Top of GIVEN RECORDS
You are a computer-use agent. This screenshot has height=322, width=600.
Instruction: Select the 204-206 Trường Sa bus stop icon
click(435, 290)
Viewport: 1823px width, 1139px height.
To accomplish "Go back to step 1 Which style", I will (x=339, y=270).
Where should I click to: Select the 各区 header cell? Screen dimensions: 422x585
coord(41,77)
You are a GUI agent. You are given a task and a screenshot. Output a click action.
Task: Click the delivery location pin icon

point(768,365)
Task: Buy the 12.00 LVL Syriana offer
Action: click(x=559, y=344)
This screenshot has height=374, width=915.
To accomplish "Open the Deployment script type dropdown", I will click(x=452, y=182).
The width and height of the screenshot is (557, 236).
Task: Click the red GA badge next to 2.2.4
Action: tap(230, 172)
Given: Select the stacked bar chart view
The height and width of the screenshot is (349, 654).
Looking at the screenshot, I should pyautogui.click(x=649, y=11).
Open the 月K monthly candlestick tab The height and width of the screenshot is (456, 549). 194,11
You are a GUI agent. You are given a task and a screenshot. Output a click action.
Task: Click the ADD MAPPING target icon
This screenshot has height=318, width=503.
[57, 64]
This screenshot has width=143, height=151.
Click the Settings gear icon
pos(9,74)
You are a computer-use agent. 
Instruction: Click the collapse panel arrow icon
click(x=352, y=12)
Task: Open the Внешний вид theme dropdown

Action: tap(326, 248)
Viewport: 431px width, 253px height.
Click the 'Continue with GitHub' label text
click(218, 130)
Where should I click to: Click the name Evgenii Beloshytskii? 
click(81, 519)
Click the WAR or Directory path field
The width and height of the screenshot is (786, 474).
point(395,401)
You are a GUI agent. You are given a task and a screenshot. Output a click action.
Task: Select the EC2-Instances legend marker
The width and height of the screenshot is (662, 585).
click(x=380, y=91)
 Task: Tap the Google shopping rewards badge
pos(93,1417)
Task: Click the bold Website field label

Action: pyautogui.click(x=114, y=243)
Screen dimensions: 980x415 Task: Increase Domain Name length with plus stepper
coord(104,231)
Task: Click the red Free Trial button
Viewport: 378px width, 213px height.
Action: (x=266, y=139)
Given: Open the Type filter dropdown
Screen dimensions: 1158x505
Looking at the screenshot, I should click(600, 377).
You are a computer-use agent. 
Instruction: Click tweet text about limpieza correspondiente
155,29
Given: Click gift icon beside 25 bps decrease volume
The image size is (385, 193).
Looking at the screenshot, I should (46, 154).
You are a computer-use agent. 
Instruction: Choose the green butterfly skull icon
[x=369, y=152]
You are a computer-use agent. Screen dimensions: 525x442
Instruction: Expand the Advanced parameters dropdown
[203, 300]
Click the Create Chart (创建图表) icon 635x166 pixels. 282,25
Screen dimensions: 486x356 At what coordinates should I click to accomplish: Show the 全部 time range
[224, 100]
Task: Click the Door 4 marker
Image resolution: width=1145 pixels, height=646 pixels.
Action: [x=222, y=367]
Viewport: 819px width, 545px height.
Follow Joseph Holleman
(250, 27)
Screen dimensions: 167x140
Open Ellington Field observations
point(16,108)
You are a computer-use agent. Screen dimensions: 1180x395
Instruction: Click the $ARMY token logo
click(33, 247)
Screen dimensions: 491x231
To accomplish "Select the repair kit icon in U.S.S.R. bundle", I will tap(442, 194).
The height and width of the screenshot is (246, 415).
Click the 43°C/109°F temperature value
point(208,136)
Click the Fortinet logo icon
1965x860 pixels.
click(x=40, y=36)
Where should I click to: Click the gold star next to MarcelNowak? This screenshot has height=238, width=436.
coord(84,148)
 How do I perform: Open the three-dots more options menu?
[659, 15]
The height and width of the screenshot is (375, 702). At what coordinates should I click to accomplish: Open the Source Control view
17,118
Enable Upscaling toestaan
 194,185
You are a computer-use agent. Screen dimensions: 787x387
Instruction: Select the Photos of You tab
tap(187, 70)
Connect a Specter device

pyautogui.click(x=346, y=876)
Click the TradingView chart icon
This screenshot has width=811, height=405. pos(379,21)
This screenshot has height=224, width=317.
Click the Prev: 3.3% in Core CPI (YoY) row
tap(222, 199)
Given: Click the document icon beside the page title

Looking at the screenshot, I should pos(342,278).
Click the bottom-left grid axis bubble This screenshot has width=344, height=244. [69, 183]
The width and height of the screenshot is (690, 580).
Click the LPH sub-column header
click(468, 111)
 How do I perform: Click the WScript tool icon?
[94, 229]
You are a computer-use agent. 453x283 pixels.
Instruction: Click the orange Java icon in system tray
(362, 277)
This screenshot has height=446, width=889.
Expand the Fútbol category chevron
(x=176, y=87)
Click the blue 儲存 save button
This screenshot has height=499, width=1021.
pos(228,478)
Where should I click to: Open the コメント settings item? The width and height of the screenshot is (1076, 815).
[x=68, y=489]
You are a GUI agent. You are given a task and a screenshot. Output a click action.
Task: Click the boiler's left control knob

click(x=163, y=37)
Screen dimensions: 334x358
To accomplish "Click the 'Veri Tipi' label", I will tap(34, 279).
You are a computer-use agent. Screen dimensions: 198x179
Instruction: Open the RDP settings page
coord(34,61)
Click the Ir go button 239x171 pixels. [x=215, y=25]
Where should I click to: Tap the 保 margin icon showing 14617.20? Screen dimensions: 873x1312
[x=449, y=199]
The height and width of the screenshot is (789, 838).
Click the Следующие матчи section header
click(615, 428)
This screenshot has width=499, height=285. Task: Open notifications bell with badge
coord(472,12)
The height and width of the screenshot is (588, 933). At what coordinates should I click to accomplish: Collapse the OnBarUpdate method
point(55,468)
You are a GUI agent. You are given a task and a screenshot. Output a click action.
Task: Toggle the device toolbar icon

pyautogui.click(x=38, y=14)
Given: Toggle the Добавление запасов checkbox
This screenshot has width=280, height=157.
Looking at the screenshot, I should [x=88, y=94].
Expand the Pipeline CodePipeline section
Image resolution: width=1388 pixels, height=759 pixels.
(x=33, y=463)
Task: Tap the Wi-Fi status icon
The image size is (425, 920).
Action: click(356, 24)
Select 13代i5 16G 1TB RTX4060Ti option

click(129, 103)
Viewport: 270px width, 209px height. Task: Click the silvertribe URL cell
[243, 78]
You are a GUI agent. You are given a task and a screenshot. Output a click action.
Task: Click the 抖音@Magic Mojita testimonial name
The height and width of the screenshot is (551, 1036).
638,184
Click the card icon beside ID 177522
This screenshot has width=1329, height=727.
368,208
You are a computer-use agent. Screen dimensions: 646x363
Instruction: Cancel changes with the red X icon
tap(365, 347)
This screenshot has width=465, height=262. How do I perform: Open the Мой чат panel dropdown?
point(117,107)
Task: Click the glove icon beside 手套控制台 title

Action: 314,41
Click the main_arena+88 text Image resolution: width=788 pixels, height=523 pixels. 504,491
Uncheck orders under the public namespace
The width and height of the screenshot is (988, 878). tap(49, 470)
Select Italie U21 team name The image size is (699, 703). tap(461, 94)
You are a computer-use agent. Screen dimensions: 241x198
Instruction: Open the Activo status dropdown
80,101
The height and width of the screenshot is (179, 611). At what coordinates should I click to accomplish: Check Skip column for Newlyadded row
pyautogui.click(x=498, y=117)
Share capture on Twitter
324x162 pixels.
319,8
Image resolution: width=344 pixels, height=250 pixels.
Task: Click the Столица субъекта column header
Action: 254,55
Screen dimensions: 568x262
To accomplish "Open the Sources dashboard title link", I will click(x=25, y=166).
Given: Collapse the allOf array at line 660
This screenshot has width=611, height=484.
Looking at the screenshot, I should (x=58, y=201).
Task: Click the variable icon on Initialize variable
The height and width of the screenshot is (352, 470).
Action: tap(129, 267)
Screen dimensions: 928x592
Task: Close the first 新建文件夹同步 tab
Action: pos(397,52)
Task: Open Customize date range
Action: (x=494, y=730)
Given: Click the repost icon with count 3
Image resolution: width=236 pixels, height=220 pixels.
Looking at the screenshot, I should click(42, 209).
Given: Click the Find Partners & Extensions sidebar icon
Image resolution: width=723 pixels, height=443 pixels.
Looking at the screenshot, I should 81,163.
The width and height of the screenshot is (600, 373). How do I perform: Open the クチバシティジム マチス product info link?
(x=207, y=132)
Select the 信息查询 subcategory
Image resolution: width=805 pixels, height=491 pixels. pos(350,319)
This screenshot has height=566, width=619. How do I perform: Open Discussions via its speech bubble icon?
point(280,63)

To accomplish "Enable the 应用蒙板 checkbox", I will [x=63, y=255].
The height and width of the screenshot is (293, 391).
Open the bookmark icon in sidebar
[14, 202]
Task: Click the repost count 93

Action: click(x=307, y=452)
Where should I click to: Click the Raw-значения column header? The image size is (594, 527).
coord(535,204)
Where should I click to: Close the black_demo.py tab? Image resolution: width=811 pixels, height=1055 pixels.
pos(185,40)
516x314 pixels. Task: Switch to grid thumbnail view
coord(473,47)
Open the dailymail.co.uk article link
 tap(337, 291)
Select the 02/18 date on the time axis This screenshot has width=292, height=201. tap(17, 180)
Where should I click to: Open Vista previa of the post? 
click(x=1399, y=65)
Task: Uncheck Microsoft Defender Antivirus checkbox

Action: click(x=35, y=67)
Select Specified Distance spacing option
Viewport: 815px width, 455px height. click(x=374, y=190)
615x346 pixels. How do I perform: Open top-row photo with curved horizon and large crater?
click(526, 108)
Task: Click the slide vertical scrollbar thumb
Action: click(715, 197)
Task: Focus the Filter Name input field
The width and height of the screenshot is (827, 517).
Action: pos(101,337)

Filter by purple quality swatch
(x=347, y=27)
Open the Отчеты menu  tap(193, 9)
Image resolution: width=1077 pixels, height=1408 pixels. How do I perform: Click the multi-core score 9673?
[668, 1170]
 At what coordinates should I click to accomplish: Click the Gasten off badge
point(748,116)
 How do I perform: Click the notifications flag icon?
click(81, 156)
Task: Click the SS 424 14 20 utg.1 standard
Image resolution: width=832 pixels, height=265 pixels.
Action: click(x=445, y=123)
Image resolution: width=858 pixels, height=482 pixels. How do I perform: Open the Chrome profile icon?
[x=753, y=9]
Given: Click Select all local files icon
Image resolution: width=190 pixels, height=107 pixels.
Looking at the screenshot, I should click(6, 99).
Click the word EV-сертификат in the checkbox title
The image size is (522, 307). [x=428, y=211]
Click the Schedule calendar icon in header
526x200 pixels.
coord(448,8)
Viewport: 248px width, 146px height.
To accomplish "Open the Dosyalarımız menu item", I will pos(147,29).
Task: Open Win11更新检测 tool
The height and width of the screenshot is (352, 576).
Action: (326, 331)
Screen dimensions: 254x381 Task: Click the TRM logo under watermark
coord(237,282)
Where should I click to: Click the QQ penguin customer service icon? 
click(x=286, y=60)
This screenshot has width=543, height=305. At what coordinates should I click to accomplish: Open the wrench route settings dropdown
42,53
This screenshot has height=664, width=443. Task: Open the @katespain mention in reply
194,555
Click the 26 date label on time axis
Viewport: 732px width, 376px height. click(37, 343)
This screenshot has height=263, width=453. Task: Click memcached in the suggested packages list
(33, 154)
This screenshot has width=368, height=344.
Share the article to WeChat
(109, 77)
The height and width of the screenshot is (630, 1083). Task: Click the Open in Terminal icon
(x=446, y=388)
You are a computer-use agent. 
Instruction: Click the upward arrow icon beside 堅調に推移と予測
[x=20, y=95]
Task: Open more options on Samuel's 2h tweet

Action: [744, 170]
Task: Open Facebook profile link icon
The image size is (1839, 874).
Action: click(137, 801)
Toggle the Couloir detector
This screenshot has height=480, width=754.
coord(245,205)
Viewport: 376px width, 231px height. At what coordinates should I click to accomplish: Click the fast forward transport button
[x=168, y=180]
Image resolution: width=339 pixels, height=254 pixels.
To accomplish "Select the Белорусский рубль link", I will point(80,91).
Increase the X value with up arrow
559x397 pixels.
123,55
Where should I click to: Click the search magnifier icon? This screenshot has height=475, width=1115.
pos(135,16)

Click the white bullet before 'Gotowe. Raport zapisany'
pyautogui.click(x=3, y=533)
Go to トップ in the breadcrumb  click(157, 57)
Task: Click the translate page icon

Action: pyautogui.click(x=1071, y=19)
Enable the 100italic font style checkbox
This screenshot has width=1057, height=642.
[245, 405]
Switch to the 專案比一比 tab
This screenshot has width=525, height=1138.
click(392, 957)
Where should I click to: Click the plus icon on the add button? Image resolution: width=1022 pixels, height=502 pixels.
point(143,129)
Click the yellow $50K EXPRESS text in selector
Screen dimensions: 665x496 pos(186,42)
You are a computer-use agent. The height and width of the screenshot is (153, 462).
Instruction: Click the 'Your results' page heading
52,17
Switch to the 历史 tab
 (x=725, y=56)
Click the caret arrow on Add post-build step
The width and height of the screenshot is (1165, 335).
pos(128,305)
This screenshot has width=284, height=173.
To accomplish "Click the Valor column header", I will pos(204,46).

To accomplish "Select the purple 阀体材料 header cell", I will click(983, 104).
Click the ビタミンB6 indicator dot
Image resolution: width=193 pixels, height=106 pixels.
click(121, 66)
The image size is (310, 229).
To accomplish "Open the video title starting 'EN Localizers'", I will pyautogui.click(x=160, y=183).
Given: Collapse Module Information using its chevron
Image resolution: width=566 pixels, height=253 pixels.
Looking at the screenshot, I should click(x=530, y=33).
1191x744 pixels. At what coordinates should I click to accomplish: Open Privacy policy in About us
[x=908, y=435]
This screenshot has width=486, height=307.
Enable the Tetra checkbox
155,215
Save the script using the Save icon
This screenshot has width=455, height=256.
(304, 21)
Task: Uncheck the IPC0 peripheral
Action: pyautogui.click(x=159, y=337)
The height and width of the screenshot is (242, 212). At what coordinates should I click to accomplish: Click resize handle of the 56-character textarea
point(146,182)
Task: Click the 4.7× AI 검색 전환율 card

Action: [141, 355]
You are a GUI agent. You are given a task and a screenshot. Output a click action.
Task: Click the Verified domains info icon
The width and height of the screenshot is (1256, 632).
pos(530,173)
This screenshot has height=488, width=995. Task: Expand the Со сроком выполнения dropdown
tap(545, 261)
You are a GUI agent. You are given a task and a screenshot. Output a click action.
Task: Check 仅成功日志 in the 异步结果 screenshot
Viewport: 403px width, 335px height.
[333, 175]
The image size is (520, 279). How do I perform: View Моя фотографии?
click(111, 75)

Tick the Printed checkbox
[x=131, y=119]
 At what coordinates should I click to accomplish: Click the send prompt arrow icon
Bottom of GIVEN RECORDS
■ WHAT THE TASK ASKS:
Which lines in the records contain the word "using"? Copy each one.

■ EXERCISE ANSWER:
Given: Collapse Module Information using its chevron
Save the script using the Save icon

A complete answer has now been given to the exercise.